____ Given information
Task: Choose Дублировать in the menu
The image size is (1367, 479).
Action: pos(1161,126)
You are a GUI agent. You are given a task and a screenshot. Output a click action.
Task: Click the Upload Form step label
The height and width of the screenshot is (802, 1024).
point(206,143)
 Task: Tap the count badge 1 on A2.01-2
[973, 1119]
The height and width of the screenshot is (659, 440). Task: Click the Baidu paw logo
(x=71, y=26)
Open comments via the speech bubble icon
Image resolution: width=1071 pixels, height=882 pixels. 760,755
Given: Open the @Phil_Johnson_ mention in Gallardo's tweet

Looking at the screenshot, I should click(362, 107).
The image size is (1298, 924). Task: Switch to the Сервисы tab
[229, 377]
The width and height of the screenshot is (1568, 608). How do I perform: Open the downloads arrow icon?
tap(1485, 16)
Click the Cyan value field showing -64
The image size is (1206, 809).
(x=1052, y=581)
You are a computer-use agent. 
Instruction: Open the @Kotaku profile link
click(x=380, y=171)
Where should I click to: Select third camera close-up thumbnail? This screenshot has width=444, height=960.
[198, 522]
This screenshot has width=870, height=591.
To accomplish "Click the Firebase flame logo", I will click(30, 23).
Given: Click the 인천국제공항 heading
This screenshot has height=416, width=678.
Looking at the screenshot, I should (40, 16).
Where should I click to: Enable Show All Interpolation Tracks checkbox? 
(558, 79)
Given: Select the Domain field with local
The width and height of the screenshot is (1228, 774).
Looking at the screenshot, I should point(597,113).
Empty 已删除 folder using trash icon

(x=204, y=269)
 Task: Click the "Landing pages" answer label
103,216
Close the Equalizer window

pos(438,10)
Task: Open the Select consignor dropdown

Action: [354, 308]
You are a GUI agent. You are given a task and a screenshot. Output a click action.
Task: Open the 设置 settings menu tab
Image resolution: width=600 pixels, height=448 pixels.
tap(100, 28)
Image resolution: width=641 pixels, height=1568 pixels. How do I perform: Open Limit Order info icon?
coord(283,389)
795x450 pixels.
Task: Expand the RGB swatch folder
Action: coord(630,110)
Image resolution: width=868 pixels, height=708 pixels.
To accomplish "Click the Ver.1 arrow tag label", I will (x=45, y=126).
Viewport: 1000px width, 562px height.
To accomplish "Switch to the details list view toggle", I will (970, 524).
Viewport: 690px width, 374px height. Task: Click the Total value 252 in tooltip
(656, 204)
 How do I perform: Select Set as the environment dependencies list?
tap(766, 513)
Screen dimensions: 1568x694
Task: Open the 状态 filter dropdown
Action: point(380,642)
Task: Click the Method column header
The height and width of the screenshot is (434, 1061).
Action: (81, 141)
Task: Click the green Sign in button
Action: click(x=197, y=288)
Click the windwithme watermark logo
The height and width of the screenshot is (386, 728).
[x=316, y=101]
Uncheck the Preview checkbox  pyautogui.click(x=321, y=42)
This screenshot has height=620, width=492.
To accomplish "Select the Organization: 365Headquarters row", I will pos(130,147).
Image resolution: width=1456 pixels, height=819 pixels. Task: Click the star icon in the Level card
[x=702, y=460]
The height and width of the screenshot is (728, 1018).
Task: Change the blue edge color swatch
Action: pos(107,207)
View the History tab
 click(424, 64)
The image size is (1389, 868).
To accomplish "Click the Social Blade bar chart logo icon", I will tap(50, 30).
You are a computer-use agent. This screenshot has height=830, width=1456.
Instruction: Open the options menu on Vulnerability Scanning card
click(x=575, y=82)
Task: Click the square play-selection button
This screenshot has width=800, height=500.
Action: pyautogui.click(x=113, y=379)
________
• **Work required**:
The data above needs to be retyped in full, exactly as given.

• **Solution to the exercise**:
Task: Choose Дублировать in the menu
The image size is (1367, 479).
Action: pos(1161,126)
You are a GUI agent. You are given a task and a screenshot. Output a click action.
Task: Click the Upload Form step label
The height and width of the screenshot is (802, 1024).
point(206,143)
 Task: Tap the count badge 1 on A2.01-2
[973, 1119]
The height and width of the screenshot is (659, 440). Task: Click the Baidu paw logo
(x=71, y=26)
Open comments via the speech bubble icon
Image resolution: width=1071 pixels, height=882 pixels. 760,755
Given: Open the @Phil_Johnson_ mention in Gallardo's tweet

Looking at the screenshot, I should click(362, 107).
The image size is (1298, 924). Task: Switch to the Сервисы tab
[229, 377]
The width and height of the screenshot is (1568, 608). How do I perform: Open the downloads arrow icon?
tap(1485, 16)
Click the Cyan value field showing -64
The image size is (1206, 809).
(x=1052, y=581)
You are a computer-use agent. 
Instruction: Open the @Kotaku profile link
click(x=380, y=171)
Where should I click to: Select third camera close-up thumbnail? This screenshot has width=444, height=960.
[198, 522]
This screenshot has width=870, height=591.
To accomplish "Click the Firebase flame logo", I will click(30, 23).
Given: Click the 인천국제공항 heading
This screenshot has height=416, width=678.
Looking at the screenshot, I should (40, 16).
Where should I click to: Enable Show All Interpolation Tracks checkbox? 
(558, 79)
Given: Select the Domain field with local
The width and height of the screenshot is (1228, 774).
Looking at the screenshot, I should point(597,113).
Empty 已删除 folder using trash icon

(x=204, y=269)
 Task: Click the "Landing pages" answer label
103,216
Close the Equalizer window

pos(438,10)
Task: Open the Select consignor dropdown

Action: [354, 308]
You are a GUI agent. You are given a task and a screenshot. Output a click action.
Task: Open the 设置 settings menu tab
Image resolution: width=600 pixels, height=448 pixels.
tap(100, 28)
Image resolution: width=641 pixels, height=1568 pixels. How do I perform: Open Limit Order info icon?
coord(283,389)
795x450 pixels.
Task: Expand the RGB swatch folder
Action: coord(630,110)
Image resolution: width=868 pixels, height=708 pixels.
To accomplish "Click the Ver.1 arrow tag label", I will (x=45, y=126).
Viewport: 1000px width, 562px height.
To accomplish "Switch to the details list view toggle", I will (970, 524).
Viewport: 690px width, 374px height. Task: Click the Total value 252 in tooltip
(656, 204)
 How do I perform: Select Set as the environment dependencies list?
tap(766, 513)
Screen dimensions: 1568x694
Task: Open the 状态 filter dropdown
Action: point(380,642)
Task: Click the Method column header
The height and width of the screenshot is (434, 1061).
Action: (81, 141)
Task: Click the green Sign in button
Action: click(x=197, y=288)
Click the windwithme watermark logo
The height and width of the screenshot is (386, 728).
[x=316, y=101]
Uncheck the Preview checkbox  pyautogui.click(x=321, y=42)
This screenshot has height=620, width=492.
To accomplish "Select the Organization: 365Headquarters row", I will pos(130,147).
Image resolution: width=1456 pixels, height=819 pixels. Task: Click the star icon in the Level card
[x=702, y=460]
The height and width of the screenshot is (728, 1018).
Task: Change the blue edge color swatch
Action: pos(107,207)
View the History tab
 click(424, 64)
The image size is (1389, 868).
To accomplish "Click the Social Blade bar chart logo icon", I will tap(50, 30).
You are a computer-use agent. This screenshot has height=830, width=1456.
Instruction: Open the options menu on Vulnerability Scanning card
click(x=575, y=82)
Task: Click the square play-selection button
This screenshot has width=800, height=500.
Action: pyautogui.click(x=113, y=379)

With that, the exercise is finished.